>> Begin PROVIDED MATERIAL

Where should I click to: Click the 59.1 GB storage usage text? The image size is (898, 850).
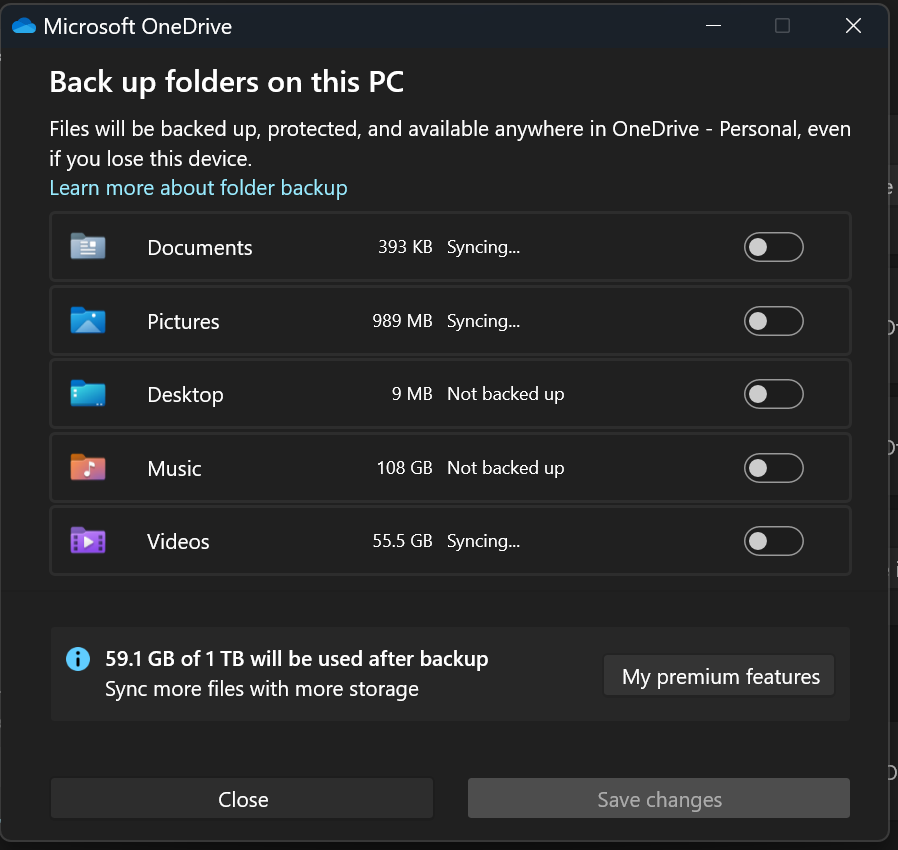[x=296, y=659]
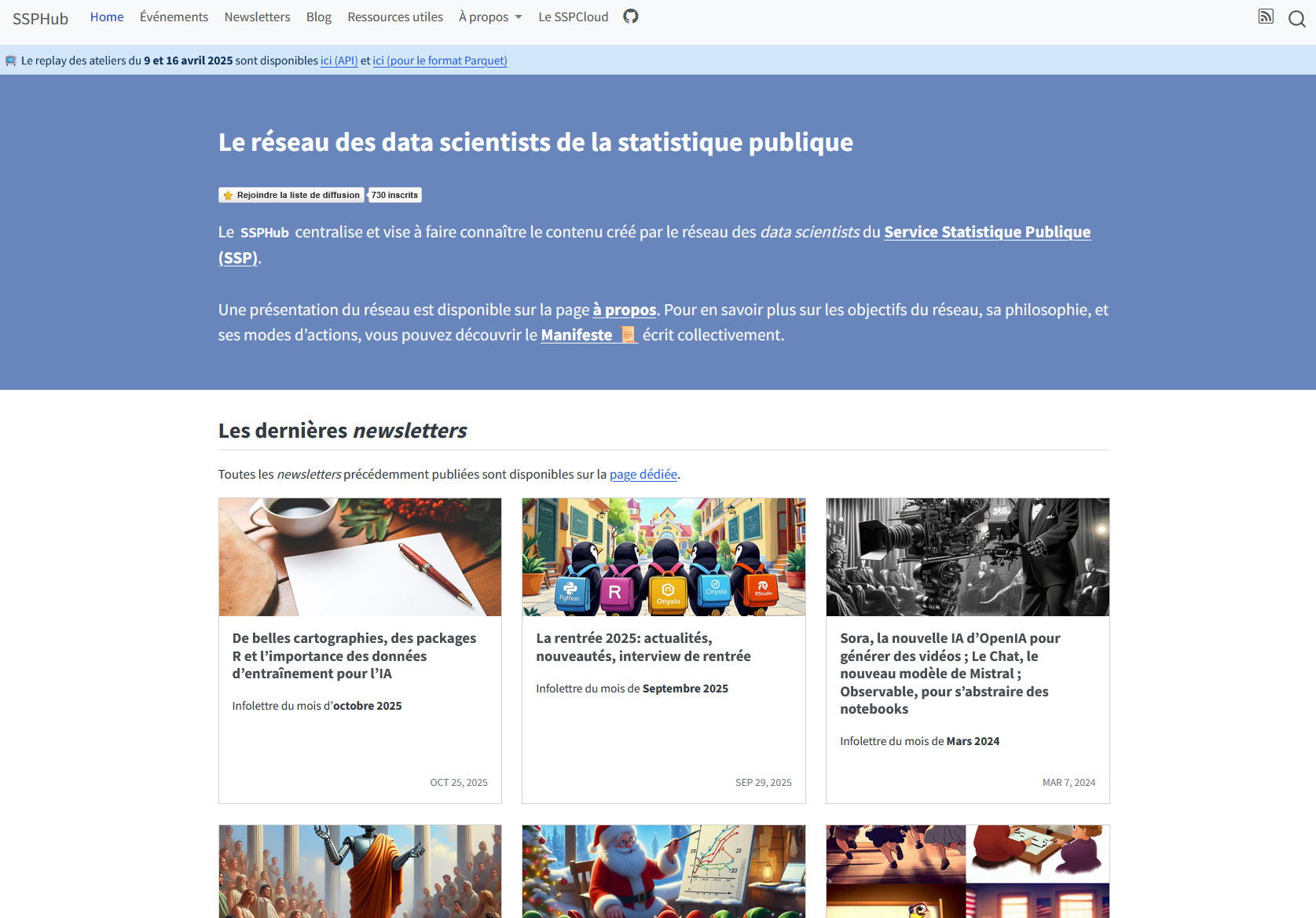Expand the À propos dropdown menu

490,17
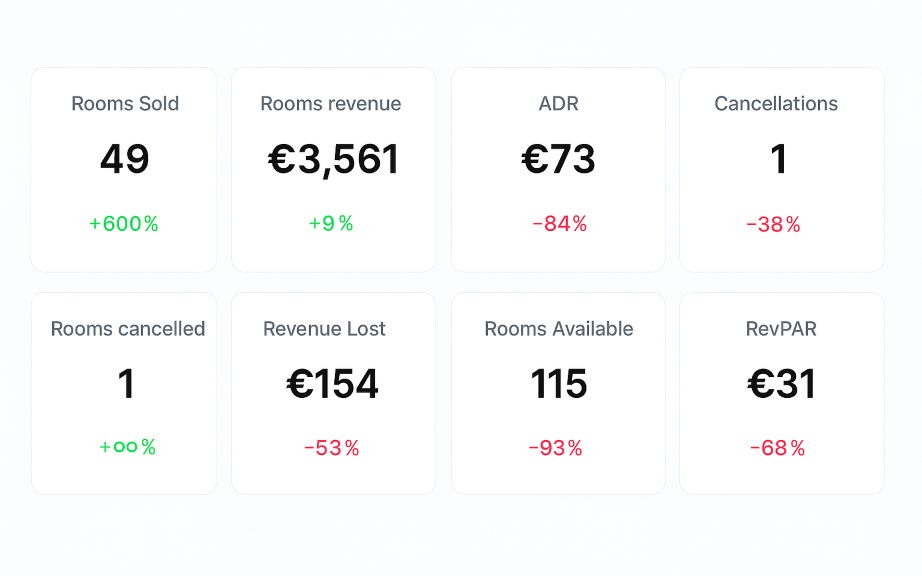The image size is (922, 576).
Task: Open the RevPAR card label
Action: click(781, 329)
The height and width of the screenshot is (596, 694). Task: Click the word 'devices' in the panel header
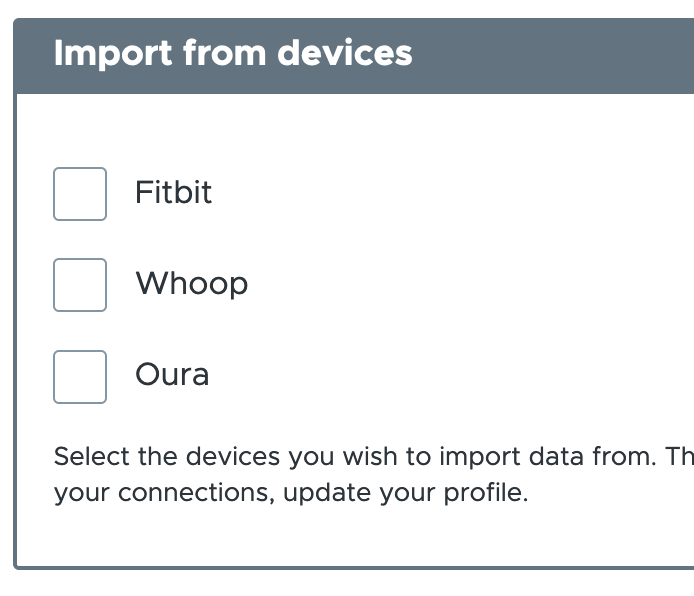point(345,53)
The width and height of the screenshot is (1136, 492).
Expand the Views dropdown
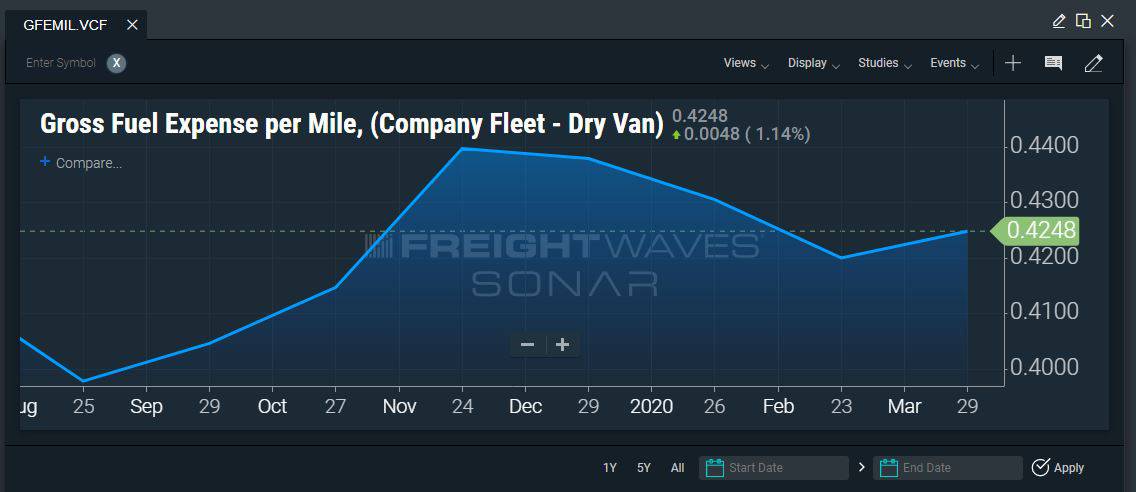[x=746, y=63]
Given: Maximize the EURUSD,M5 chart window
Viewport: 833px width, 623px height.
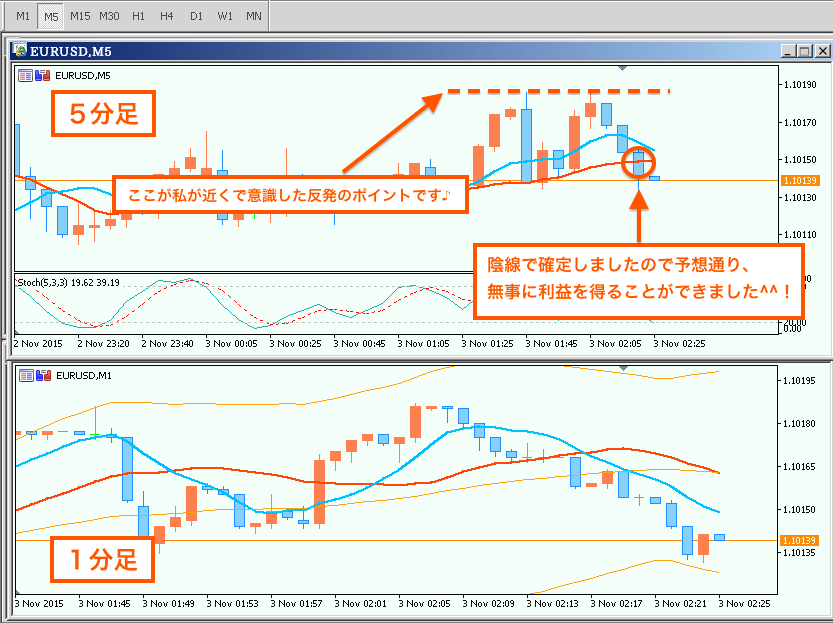Looking at the screenshot, I should pos(805,51).
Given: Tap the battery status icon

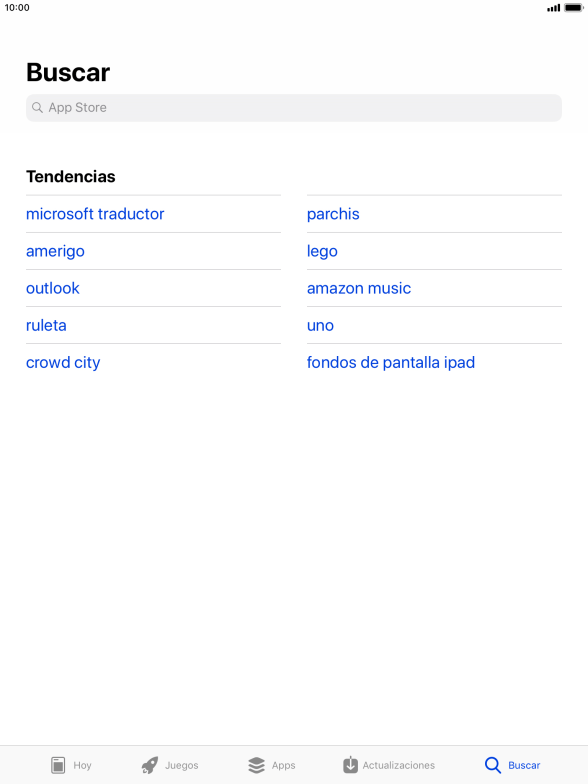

>> End PROVIDED MATERIAL

# WRITTEN INSTRUCTION
Rewrite these lines with "Given" replaced by "Instruction" everywhere it appears, keeping everything else the same. Leave out the pictures.

# ANSWER
Where should I click to: Click the 59.1 GB storage usage text? The image size is (898, 850).
[x=296, y=659]
Expand the À propos dropdown menu

490,17
The image size is (922, 576).
Task: Open the RevPAR card label
Action: click(781, 329)
The height and width of the screenshot is (596, 694). Task: Click the word 'devices' in the panel header
point(345,53)
The width and height of the screenshot is (1136, 492).
Expand the Views dropdown
[x=746, y=63]
Instruction: Maximize the EURUSD,M5 chart window
Viewport: 833px width, 623px height.
Looking at the screenshot, I should pos(805,51).
Instruction: Tap the battery status icon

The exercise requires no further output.